Historians of eighteenth-century Virginia have long emphasized the role of deferential and hierarchical values in maintaining that societys political order. According to this interpretation, ordinary Virginians expressed their own humility and acknowledged the superiority of their leaders in a wide variety of political and social interactions. Virginia leaders encouraged respect for their status by conspicuous displays of wealth and by affirmations of their willingness to sacrifice personal well-being for the good of the entire polity. The reciprocal nature of the culture further strengthened its hold on Virginia: ordinary Virginians were expected to defer to the superiority of their leaders, and those leaders in turn frequently acknowledged the particular merits of the simple folk.
In recent years several scholars have suggested that this deferential culture was declining in the prerevolutionary period. Rhys Isaac asserted that the rise of evangelical religion, with its emphasis on austerity and egalitarianism, challenged the conspicuous consumption and hierarchical values that underlay the established order. Dale Benson noted that the expanding activities of Scottish tobacco factors reduced the economic power of the leading planters. In his analysis of Lunenburg County, Richard Beeman suggested that the culture of deference failed to develop in much of the backcountry because regional leaders lacked the wealth and prestige required to overawe their neighbors and compel respect for their status.

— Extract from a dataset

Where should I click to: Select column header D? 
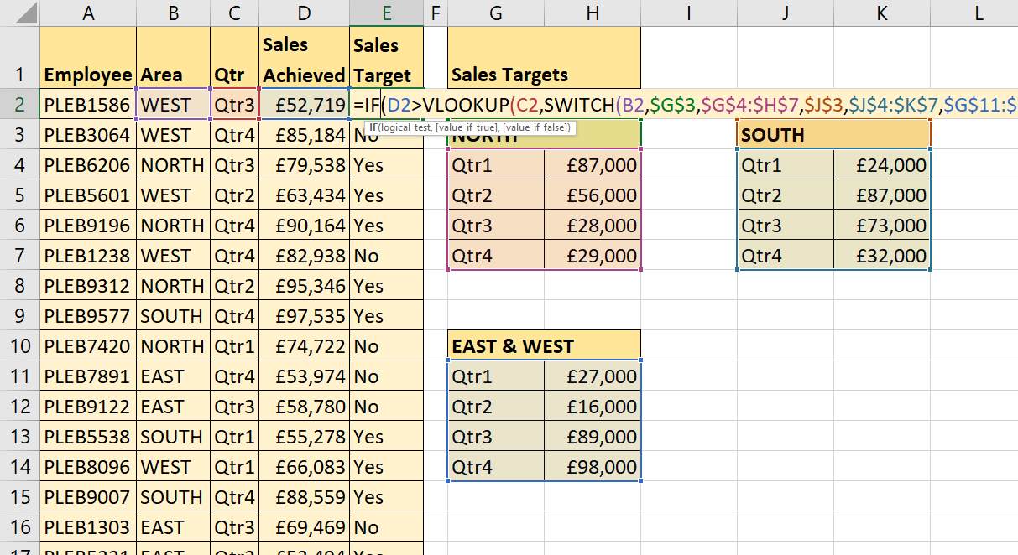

Although the Revolution itself has received less attention than the late colonial period, scholars have debated the effect of the war and the succeeding years on the Old Dominion. Jack P. Greene and others have argued that the revolutionary era produced no substantial erosion of popular respect for the elite or the values that sanctioned its authority. Indeed, some scholars have suggested that the revolutionary crisis reinvigorated the gentry and reduced existing frictions within the Virginia population.
Some historians have suggested that the Revolution not only strained but transformed Virginias political culture. According to Rhys Isaac, the Revolution produced a new republican order, based on the contractually limited delegation of power to government by individual citizens. This republicanism, together with the continued growth of evangelical religion, undercut deferential standards, which relied on both an all-encompassing social hierarchy sanctioned by time-honored custom and a widespread use of conspicuous consumption to demonstrate status. In Chesapeake Politics, 1781-1800, Norman K. Risjord asserted that the economic strains of the war and postwar years combined with existing sectional antagonisms to produce the beginnings of issue-oriented partisan politics in Virginia, Maryland, and North Carolina.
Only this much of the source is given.